Health-care system is now over-stressed

Cost-cutting: Mandated reductions may endanger quality of care in urban areas.

July 14, 1999

HEALTH CARE providers are under pressure to cut costs -- and then cut some more. From all directions, hospitals, nursing homes and physicians are feeling the fiscal squeeze, and worrying about their long-term ability to deliver quality care at a far lower price.

In Maryland, the state's cost-control commission wants to lower hospital charges by 1 percent this year and more the next two years. This comes after stiff cuts in Medicare payments. More cuts will be needed through 2002 for Congress to stay within its budget caps. And now CareFirst (Blue Cross and Blue Shield of Maryland) is pressuring hospitals to reduce rates another 8 percent.
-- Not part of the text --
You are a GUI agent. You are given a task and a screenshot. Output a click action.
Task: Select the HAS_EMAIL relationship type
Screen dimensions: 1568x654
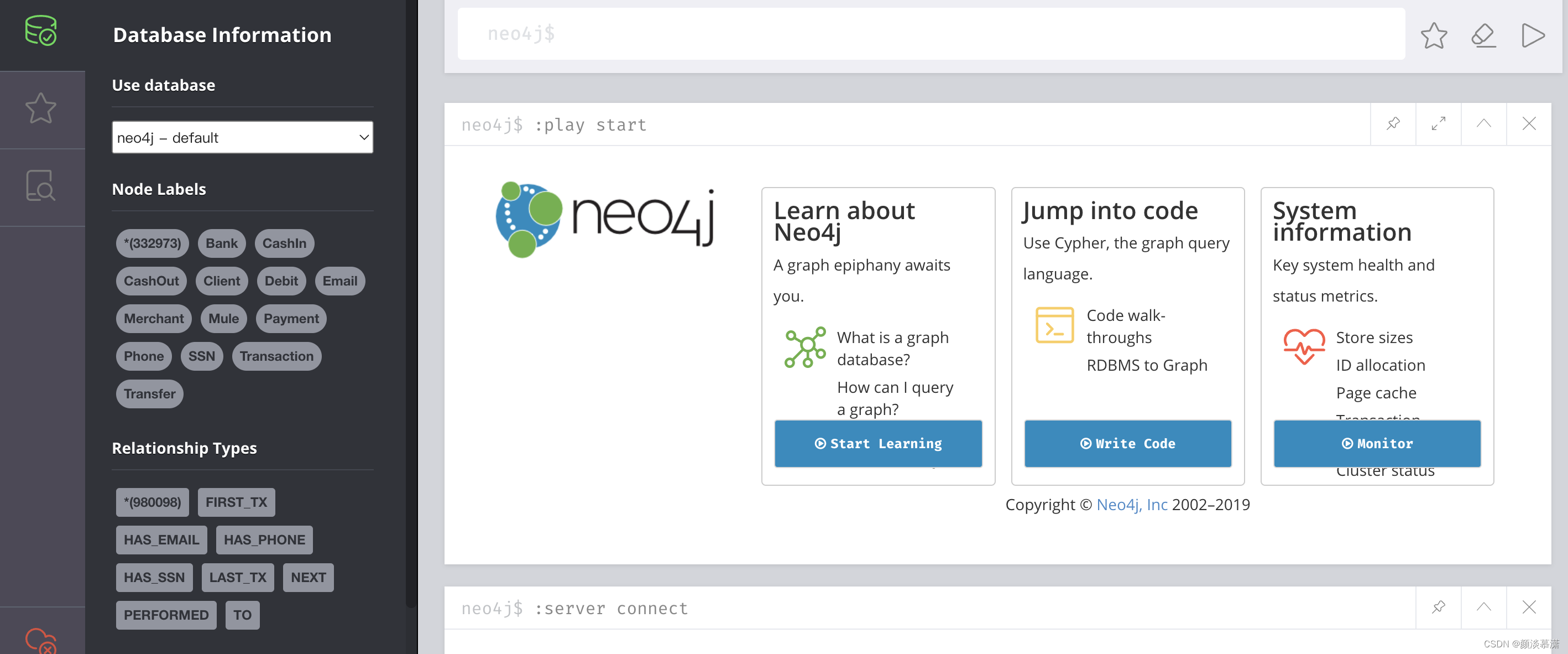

If CareFirst succeeds, other managed-care insurers will seek similar reductions.

All these pressures come at a time when the profitability of Maryland hospitals is on the decline, particularly in Baltimore. The projected profit margin for city hospitals this year is just 1 percent, vs. 4.3 percent in 1997. One of the city's biggest hospitals, University of Maryland Medical Center, lost $11.8 million last year and was projecting a loss of $4.5 million this year -- before CareFirst announced its rate request that would deepen that deficit.
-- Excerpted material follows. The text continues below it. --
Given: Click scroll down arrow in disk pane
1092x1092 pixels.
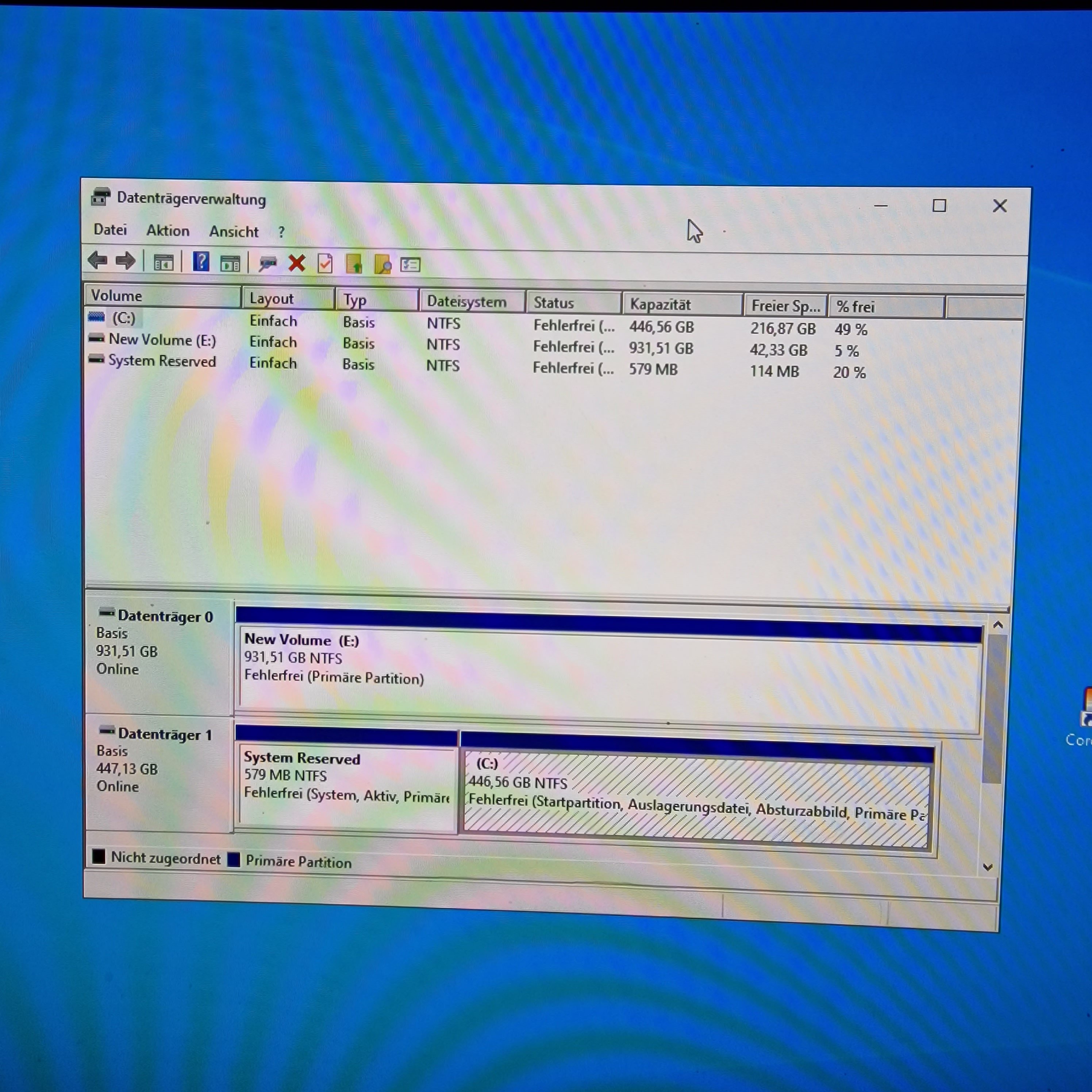Looking at the screenshot, I should [988, 867].
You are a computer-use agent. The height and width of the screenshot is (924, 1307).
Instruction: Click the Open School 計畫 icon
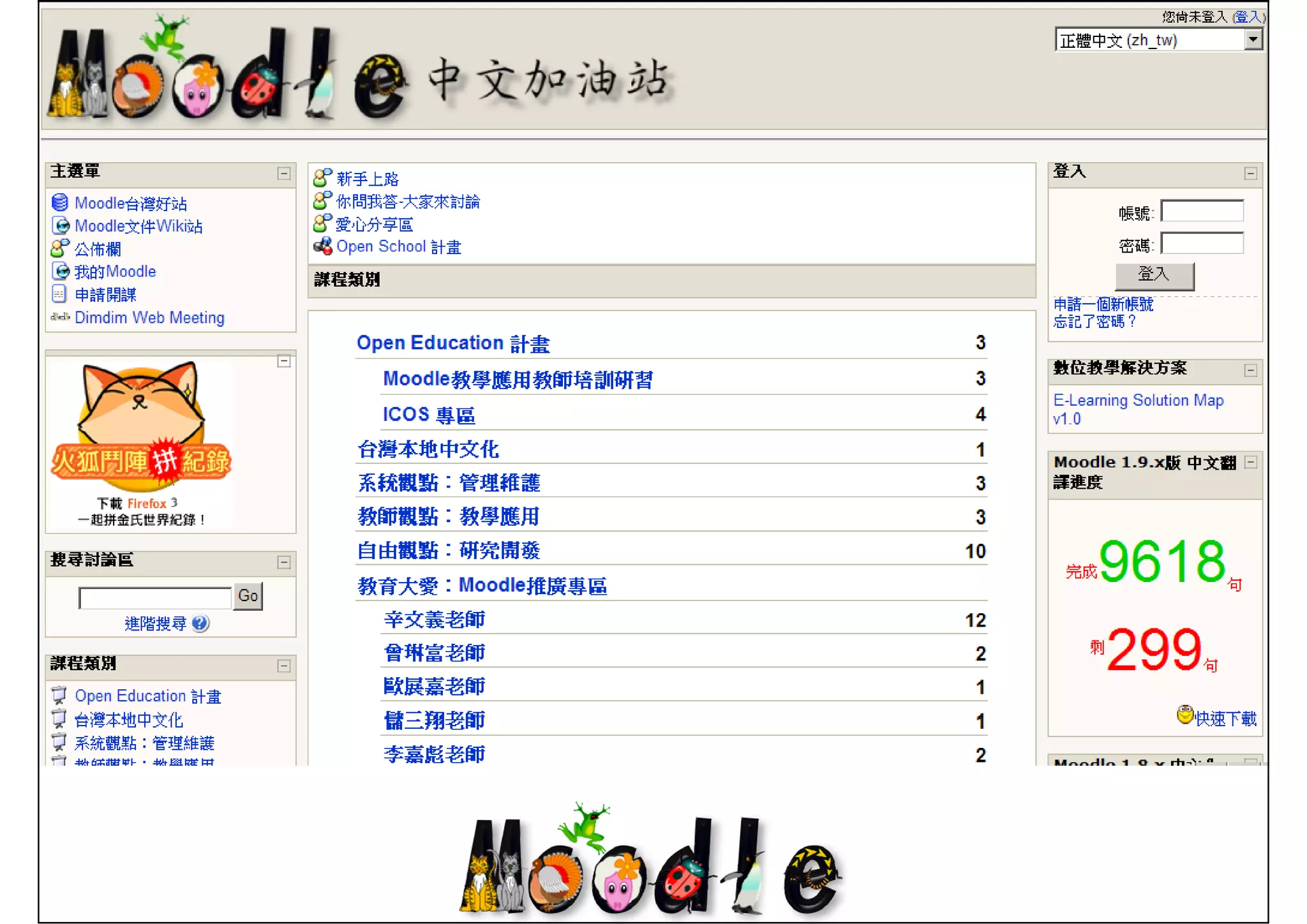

Patients are caught in the middle. Wringing excess spending out of the nation's bloated health-care system is a worthy objective. But so is top-flight medical treatment. The two objectives are increasingly at odds.
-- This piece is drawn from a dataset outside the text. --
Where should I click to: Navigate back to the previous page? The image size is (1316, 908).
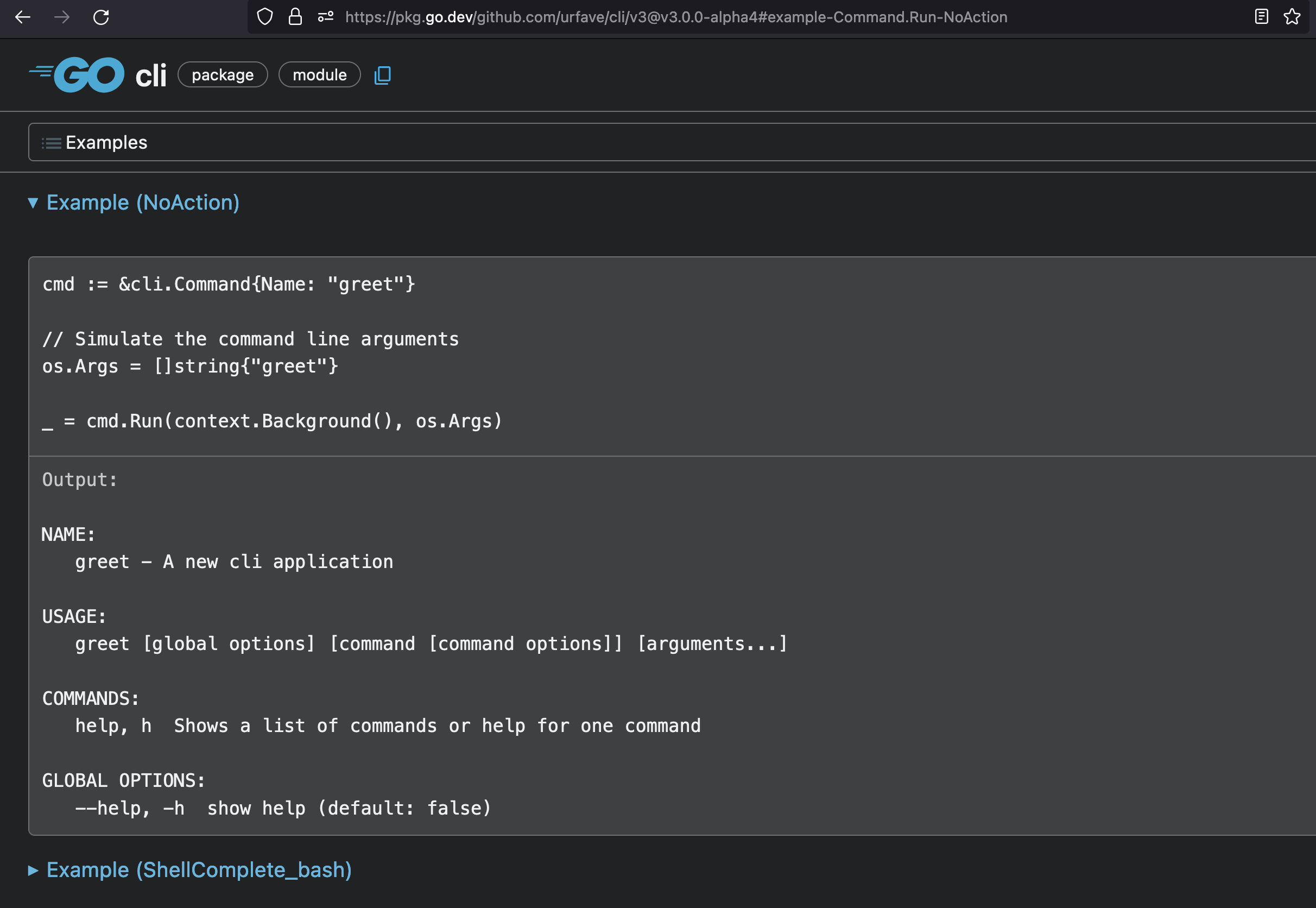[23, 17]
The problem is one of perspective. Insurers and government budget-cutters look at curbing rising medical costs as the goal. Physicians and hospitals look at improved but more expensive medical treatment as the priority.

Growing consumer anger over insurers' rules has spilled into the legislative arena. Doctors were so infuriated by cost-cutting practices of HMOs that the conservative American Medical Association voted to form a union.

Pressure continues to build for a more reasoned and sensible approach to health care. Policy makers in Washington, and in Annapolis, though, keep ducking the tough decisions. But the conflict between cost-cutting and quality medical care won't go away and could be at the heart of next year's presidential campaign.